Closed fbattke closed 1 year ago

fbattke commented 1 year ago

We have found some constellations where LIMIT clauses are incorrectly pushed down to oracle before the WHERE clause is applied, leading to empty resultsets where results should have been found.

A prototypical example:

FOREIGN TABLE oracle_table ( id INT, oracle_value TEXT); TABLE postgres_table1(id INT, id2 INT, postgres_value1 INT); TABLE postgres_table2(id2 INT, postgres_value2 INT);

SELECT * FROM postgres_table1 JOIN oracle_table USING (id) JOIN postgres_table2 USING (id2) -- join against postgres_table1 WHERE oracle_table.oracle_value='A' AND postgres_table2.postgres_value2=5 LIMIT 1;

Limit  (cost=10000.83..10013.91 rows=1 width=52)
   ->  Nested Loop  (cost=10000.83..10013.91 rows=1 width=52)
         ->  Nested Loop  (cost=10000.42..10013.44 rows=1 width=20)
               ->  Foreign Scan on oracle_table  (cost=10000.00..10010.00 rows=1 width=10)

§ WHAT NEEDS TO BE DONE
Please write out the issue text again, starting at "We have found" and ending at "(cost=10000.42..10013.44 rows=1 width=20)", and switch "constellations" to "situations". The listing has nothing to do with the issue text.

§ COLLECTED MATERIAL
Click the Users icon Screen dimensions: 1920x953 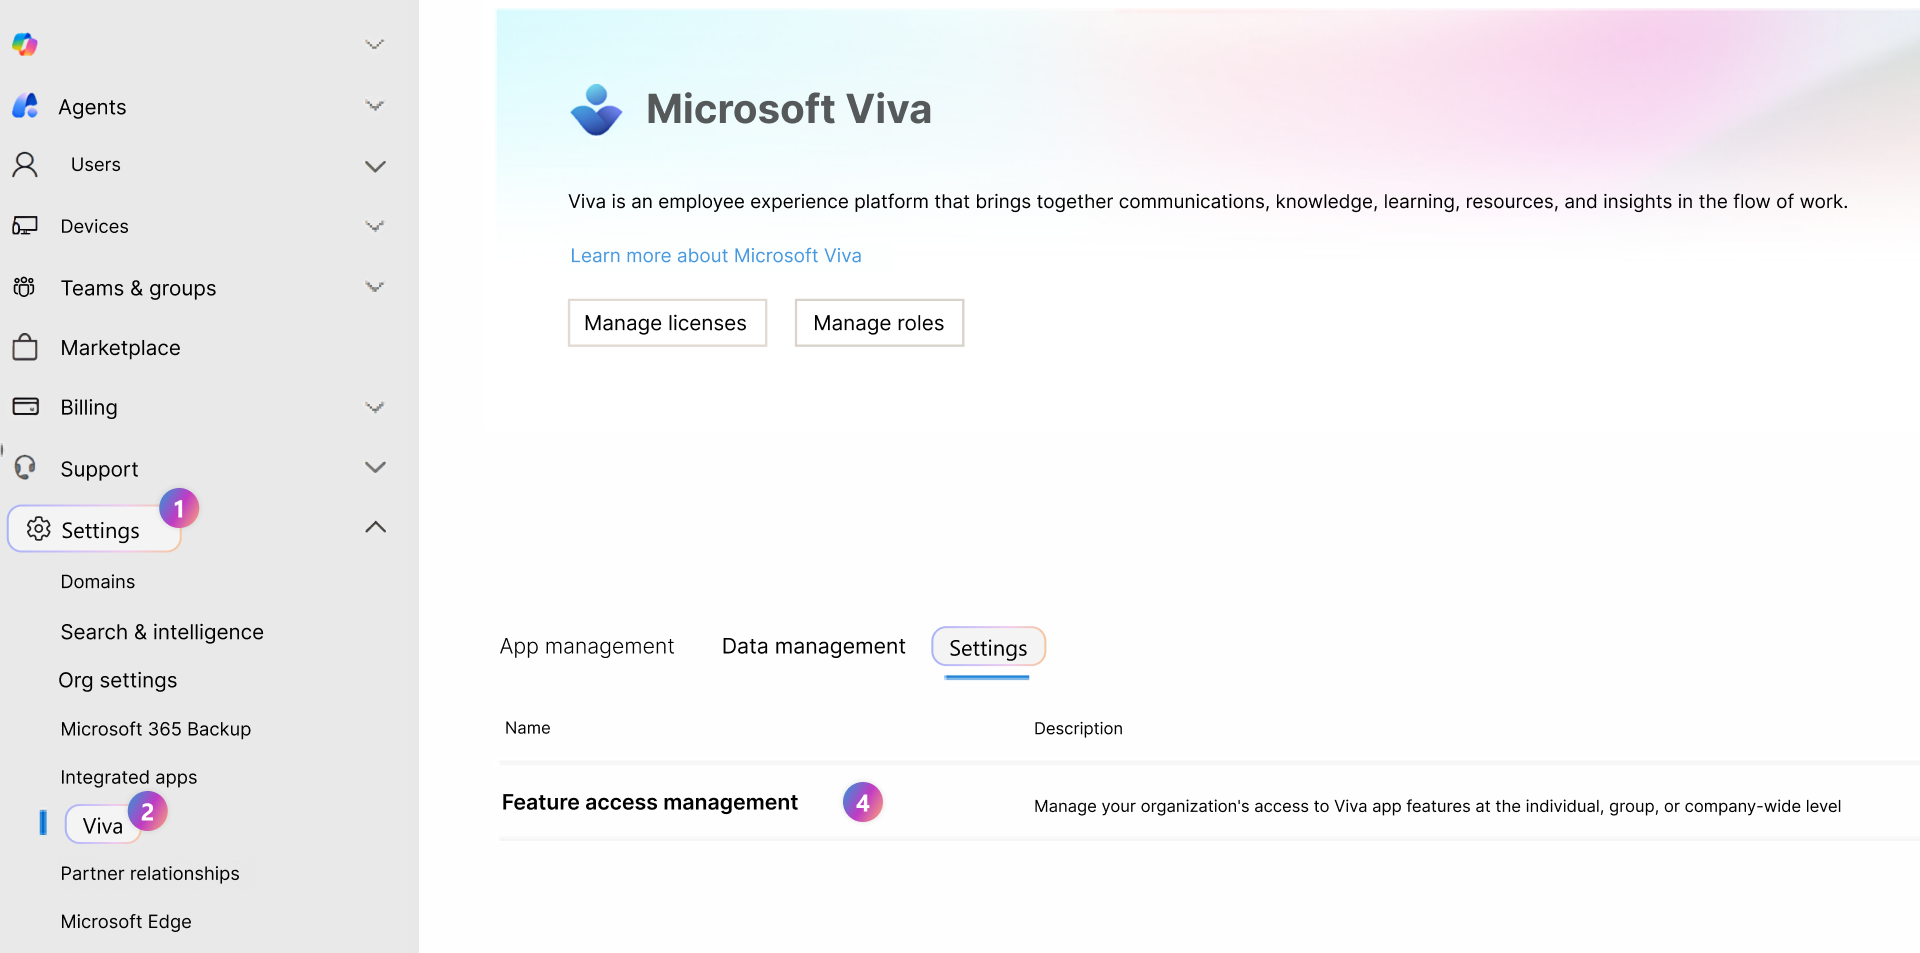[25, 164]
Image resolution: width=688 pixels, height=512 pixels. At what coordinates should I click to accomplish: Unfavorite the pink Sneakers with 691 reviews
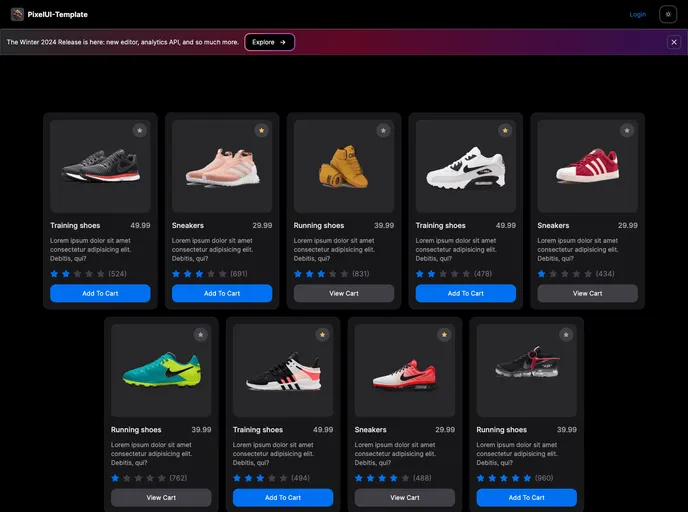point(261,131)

§ WORKED SOLUTION
We have found some situations where LIMIT clauses are incorrectly pushed down to oracle before the WHERE clause is applied, leading to empty resultsets where results should have been found.

A prototypical example:

FOREIGN TABLE oracle_table ( id INT, oracle_value TEXT); TABLE postgres_table1(id INT, id2 INT, postgres_value1 INT); TABLE postgres_table2(id2 INT, postgres_value2 INT);

SELECT * FROM postgres_table1 JOIN oracle_table USING (id) JOIN postgres_table2 USING (id2) -- join against postgres_table1 WHERE oracle_table.oracle_value='A' AND postgres_table2.postgres_value2=5 LIMIT 1;

Limit  (cost=10000.83..10013.91 rows=1 width=52)
   ->  Nested Loop  (cost=10000.83..10013.91 rows=1 width=52)
         ->  Nested Loop  (cost=10000.42..10013.44 rows=1 width=20)